▶ _About this exercise_: The range runs from the line containing "This screenshot has height=432, width=600." through the last line of the material below; retype it exactly, leaving out the pictures.

-*-

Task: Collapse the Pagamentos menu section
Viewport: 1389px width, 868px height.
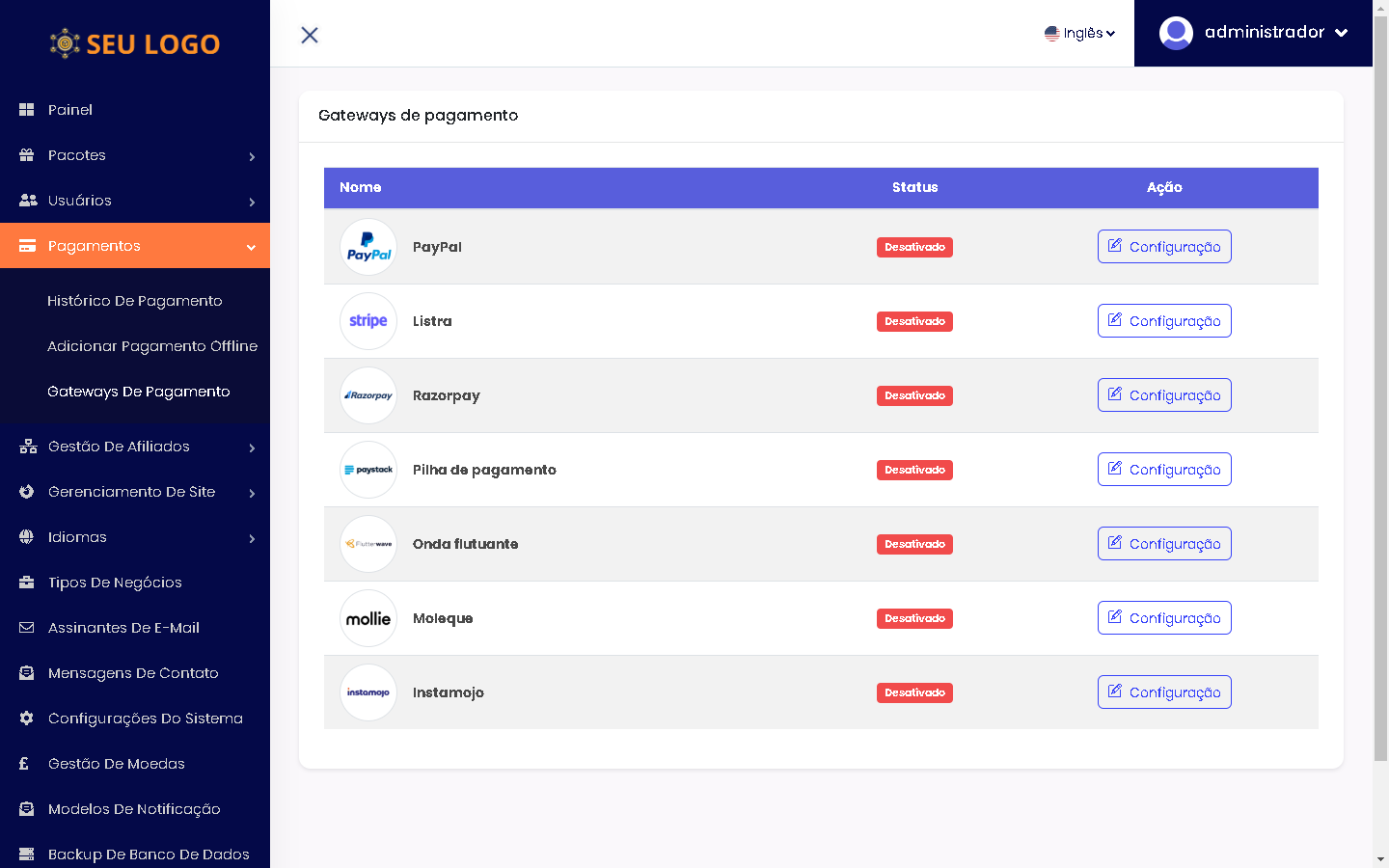Action: tap(251, 247)
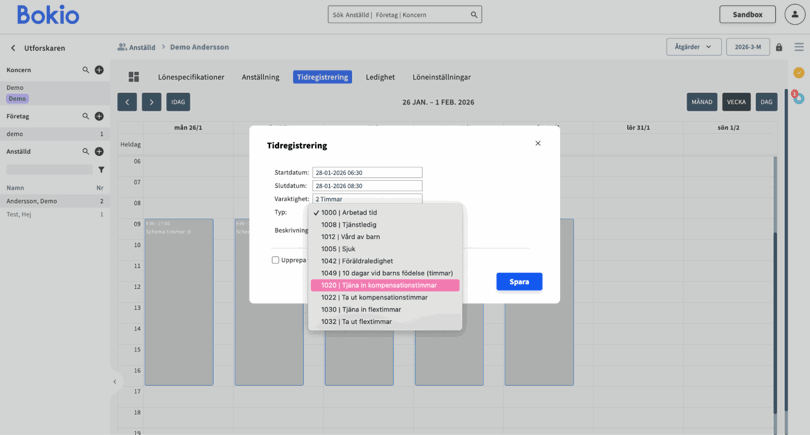Open the Ledighet tab

click(x=380, y=77)
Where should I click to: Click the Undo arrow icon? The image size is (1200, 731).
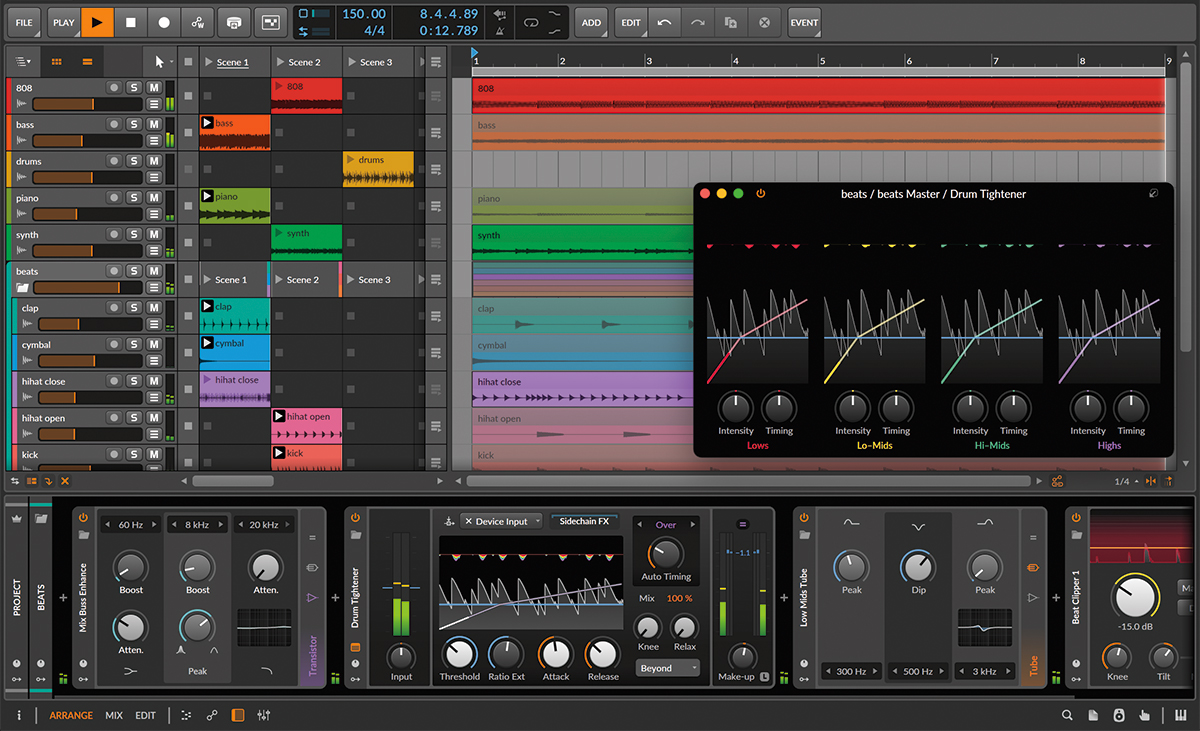[x=665, y=22]
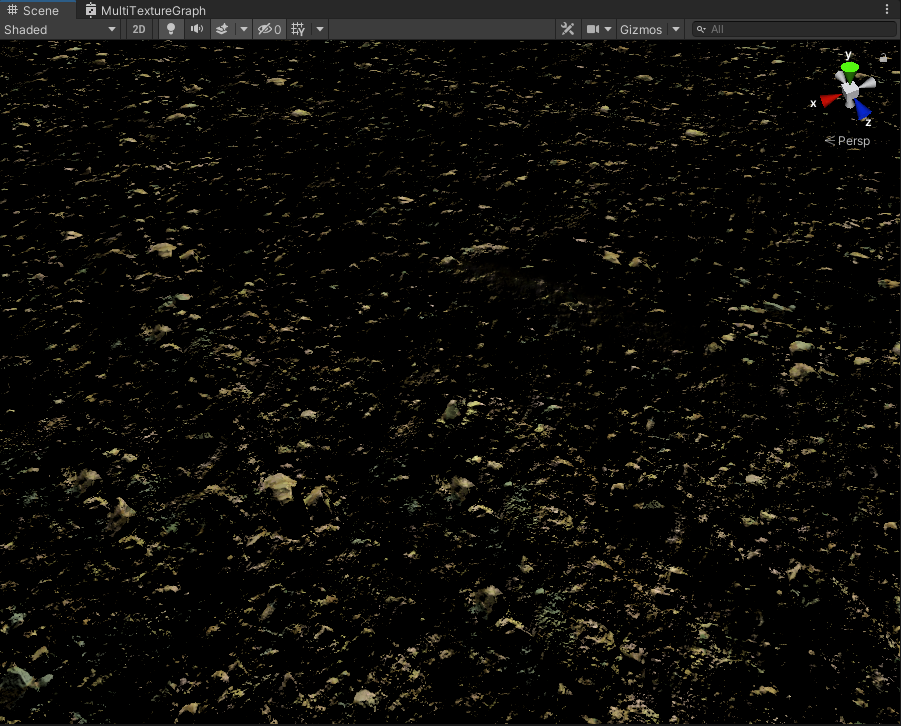The image size is (901, 726).
Task: Open the grid settings dropdown arrow
Action: (x=319, y=29)
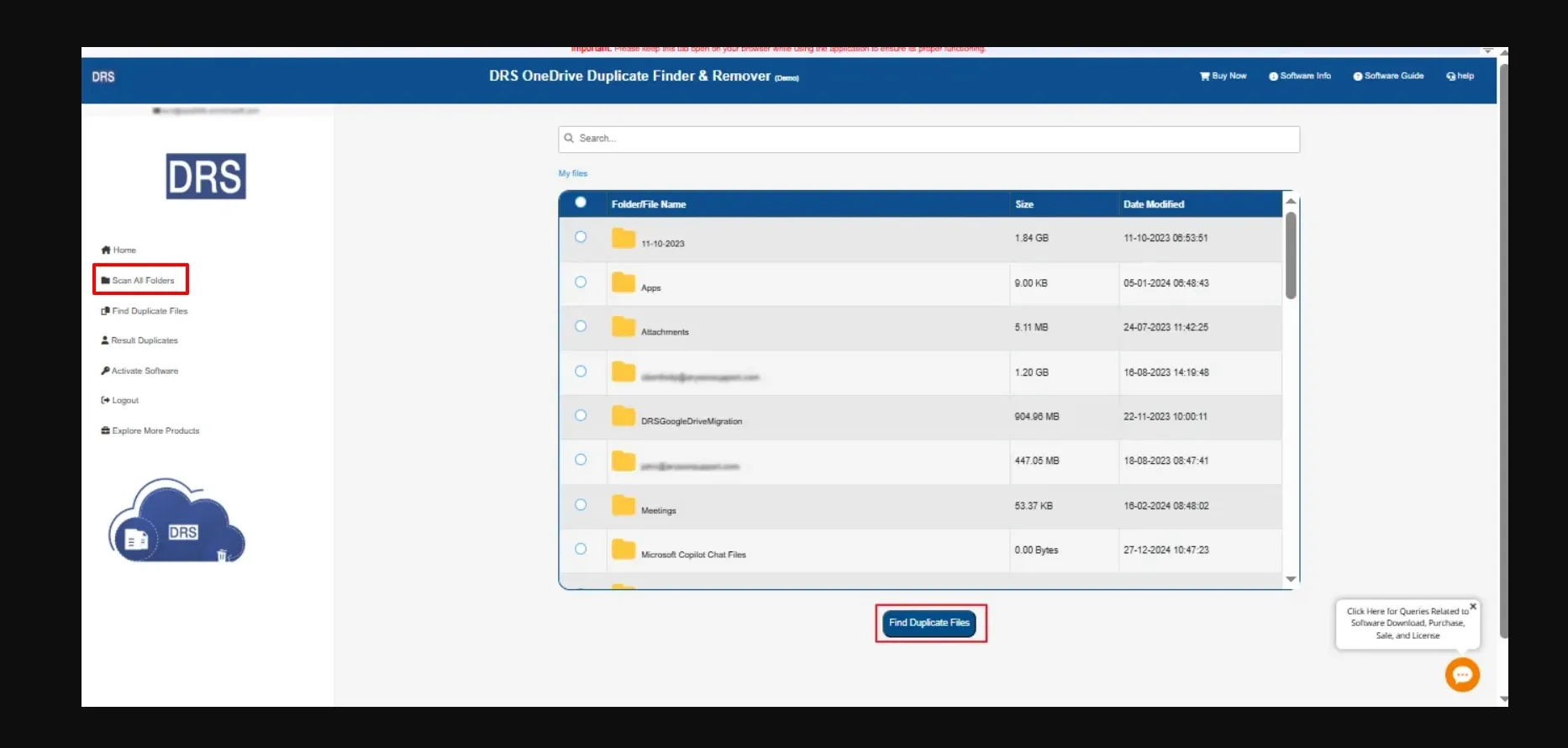Click the Meetings folder icon

624,506
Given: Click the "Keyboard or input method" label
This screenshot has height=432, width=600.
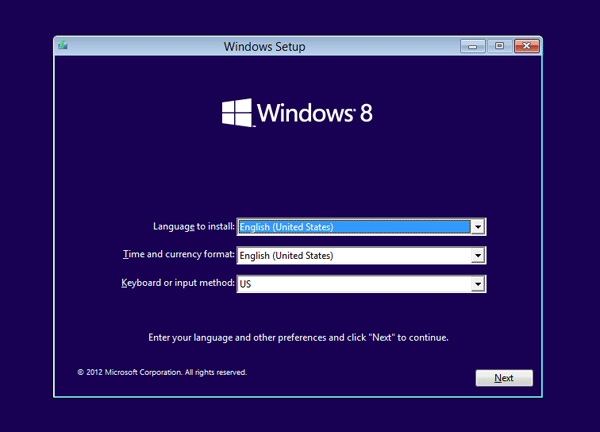Looking at the screenshot, I should (x=177, y=284).
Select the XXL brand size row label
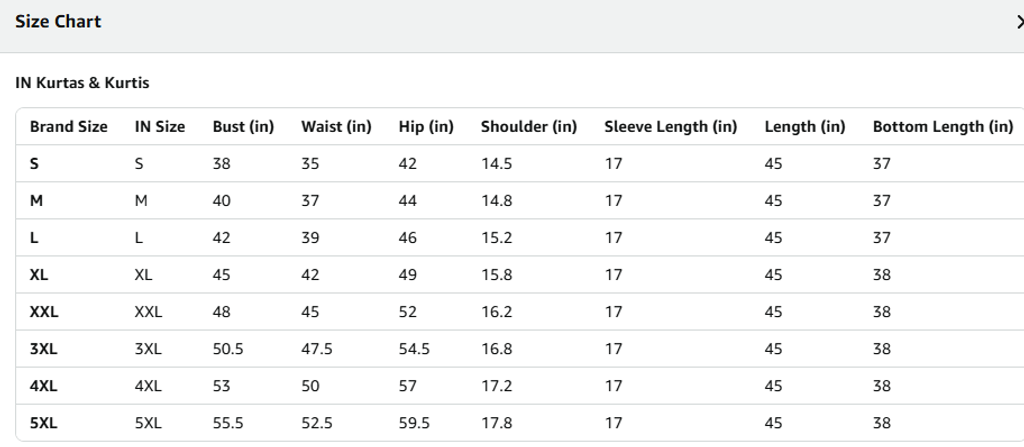Screen dimensions: 1024x447 point(44,312)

-*-

▶ _Result for this exercise_:
This screenshot has height=432, width=600.
Looking at the screenshot, I should (x=177, y=284).
Select the XXL brand size row label
Screen dimensions: 1024x447 point(44,312)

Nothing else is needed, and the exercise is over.